Pav bhaji
Pav bhaji! A classic street food which hails from Mumbai. Pav means bread roll and bhaji means vegetables in Marathi. This delicious dish is made by mashing together veggies with a spiced green pepper and tomato gravy. Served with bread rolls fried in butter and topped with fresh coriander, butter and red onions. Not forgetting the all important pav bhaji masala!
Remember: if it doesn't have butter, it's not pav bhaji! This recipe makes a sizeable quantity. Making a big batch and freezing for later use is always useful incase you need a quick and tasty meal. Actual pav bhaji is supposed to be a vibrant red colour, this comes from using fresh kashmiri chillies. If you don't have them, its not an issue, just use an ordinary chilli like I did here. You just won't get the red colour thats all! Sometimes recipes also call for adding red food colouring if you don't have the fresh kashmiri chillis, but I'm not the biggest fan of doing this.
Ingredients
2 handfuls each of chopped potatoes, carrots, peas, beans and cauliflower.

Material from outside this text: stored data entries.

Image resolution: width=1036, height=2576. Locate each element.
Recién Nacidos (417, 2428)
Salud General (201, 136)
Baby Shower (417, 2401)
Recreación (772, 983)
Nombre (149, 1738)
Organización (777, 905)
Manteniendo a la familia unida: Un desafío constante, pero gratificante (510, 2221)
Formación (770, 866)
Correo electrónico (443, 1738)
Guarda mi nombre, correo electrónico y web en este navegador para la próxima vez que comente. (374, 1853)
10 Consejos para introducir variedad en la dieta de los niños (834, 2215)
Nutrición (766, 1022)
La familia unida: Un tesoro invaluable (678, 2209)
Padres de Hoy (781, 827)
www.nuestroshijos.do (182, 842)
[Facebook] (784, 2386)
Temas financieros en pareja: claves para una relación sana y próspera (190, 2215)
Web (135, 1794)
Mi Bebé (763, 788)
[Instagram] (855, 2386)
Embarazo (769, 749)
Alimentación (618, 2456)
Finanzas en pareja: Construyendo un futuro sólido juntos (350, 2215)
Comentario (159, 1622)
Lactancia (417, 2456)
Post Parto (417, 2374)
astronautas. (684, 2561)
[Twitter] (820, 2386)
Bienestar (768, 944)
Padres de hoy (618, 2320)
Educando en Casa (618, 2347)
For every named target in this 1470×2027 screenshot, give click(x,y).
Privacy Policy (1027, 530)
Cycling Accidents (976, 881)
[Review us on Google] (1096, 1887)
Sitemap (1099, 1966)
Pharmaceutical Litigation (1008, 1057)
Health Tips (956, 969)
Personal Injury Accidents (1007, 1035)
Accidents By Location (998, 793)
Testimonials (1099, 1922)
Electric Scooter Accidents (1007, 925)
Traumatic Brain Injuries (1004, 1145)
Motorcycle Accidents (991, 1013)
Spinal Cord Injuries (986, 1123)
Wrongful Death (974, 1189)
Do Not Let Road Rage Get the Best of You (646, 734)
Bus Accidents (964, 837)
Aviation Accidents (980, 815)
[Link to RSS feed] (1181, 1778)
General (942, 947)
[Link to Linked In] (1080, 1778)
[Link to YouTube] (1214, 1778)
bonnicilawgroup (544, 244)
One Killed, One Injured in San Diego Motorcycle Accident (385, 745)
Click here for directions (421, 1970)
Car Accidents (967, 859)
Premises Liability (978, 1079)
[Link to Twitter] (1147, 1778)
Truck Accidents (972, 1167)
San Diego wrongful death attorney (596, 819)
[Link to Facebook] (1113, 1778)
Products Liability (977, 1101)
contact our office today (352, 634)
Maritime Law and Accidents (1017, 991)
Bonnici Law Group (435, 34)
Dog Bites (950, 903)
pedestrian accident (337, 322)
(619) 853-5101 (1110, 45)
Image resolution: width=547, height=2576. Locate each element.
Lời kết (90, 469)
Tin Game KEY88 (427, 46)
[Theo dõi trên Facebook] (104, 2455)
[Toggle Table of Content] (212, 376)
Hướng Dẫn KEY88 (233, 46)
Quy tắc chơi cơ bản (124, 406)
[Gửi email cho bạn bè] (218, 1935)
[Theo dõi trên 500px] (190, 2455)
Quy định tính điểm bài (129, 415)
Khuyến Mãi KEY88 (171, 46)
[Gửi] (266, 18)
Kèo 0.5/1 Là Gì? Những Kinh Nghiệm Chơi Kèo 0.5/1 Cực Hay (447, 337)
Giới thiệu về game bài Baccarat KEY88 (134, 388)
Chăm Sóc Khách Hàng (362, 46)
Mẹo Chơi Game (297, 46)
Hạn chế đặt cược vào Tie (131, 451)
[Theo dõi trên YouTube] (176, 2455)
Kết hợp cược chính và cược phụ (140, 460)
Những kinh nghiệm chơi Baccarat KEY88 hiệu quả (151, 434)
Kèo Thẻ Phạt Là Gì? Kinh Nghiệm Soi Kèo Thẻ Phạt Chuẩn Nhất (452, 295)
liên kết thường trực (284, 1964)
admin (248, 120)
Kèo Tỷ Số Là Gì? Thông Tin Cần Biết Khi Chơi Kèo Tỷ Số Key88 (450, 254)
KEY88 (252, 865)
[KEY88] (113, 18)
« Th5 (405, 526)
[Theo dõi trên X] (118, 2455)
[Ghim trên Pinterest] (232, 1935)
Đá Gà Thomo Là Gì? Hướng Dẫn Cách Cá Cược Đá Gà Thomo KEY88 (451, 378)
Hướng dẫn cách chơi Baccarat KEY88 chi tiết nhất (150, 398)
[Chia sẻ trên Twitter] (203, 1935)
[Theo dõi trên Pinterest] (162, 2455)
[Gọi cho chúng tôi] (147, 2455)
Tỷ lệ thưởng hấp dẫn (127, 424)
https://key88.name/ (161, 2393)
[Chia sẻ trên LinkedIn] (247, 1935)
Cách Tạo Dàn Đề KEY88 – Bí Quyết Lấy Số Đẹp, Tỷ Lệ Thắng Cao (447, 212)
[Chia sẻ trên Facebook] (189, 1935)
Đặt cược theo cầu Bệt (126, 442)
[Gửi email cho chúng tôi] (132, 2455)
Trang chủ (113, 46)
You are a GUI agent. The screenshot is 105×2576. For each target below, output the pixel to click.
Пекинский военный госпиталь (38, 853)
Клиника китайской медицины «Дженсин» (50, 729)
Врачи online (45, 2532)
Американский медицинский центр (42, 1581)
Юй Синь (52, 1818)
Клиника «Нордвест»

1 green pepper, roughly chopped
3 tomatoes, roughly copped
2 onions, diced
Thumb size piece ginger, crushed
2 cloves garlic, crushed
1 green or yellow chilli, diced
You'll need these spices
1 tsp kashmiri chilli powder
2-3 tsp pav bhaji masala (see link below for recipe)
1 tsp turmeric
To garnish:
Handful fresh coriander
Finely diced red onions
Method
- Cook the potatoes, carrots, peas and cauliflower in a large pan of salted boiling water until soft.
- In the meantime make the tomato and pepper gravy. Add the onions and fry on a medium heat for 10 minutes until golden. Add the ginger, garlic and chilli and fry for a further two minutes.
- Follow with the tomatoes and mash them with back of a wooden spoon.
- Add the kashmiri chilli powder, turmeric and pav bhaji masala. Stir well. If it becomes too dry, add a bit of water to stop the spices burning.
- Add the green pepper and cook until the soft. Turn of the heat and set aside.
- By this time the veggies should be soft and mashable. Drain them with a colander (it doesn’t matter if there is a little water left in the bottom of the pan).
- Add the tomato-pepper mixture to the cooked veggies and mash together until there are no lumps! Add water if it becomes too thick. The consistency should be similar to a thick smoothie. I will admit that I cheat here and use a stick blender to get a lovely smooth consistency. It does speed up the process!
- Get your bread rolls and cut them in half. Melt a little butter in a non-stick frying pan and fry the bread rolls for about 2-3 minutes on a medium heat. They should be buttery and a little crispy.
- Garnish with red onions, coriander and another knob of butter. Dip the fried pav in the bhaji and enjoy!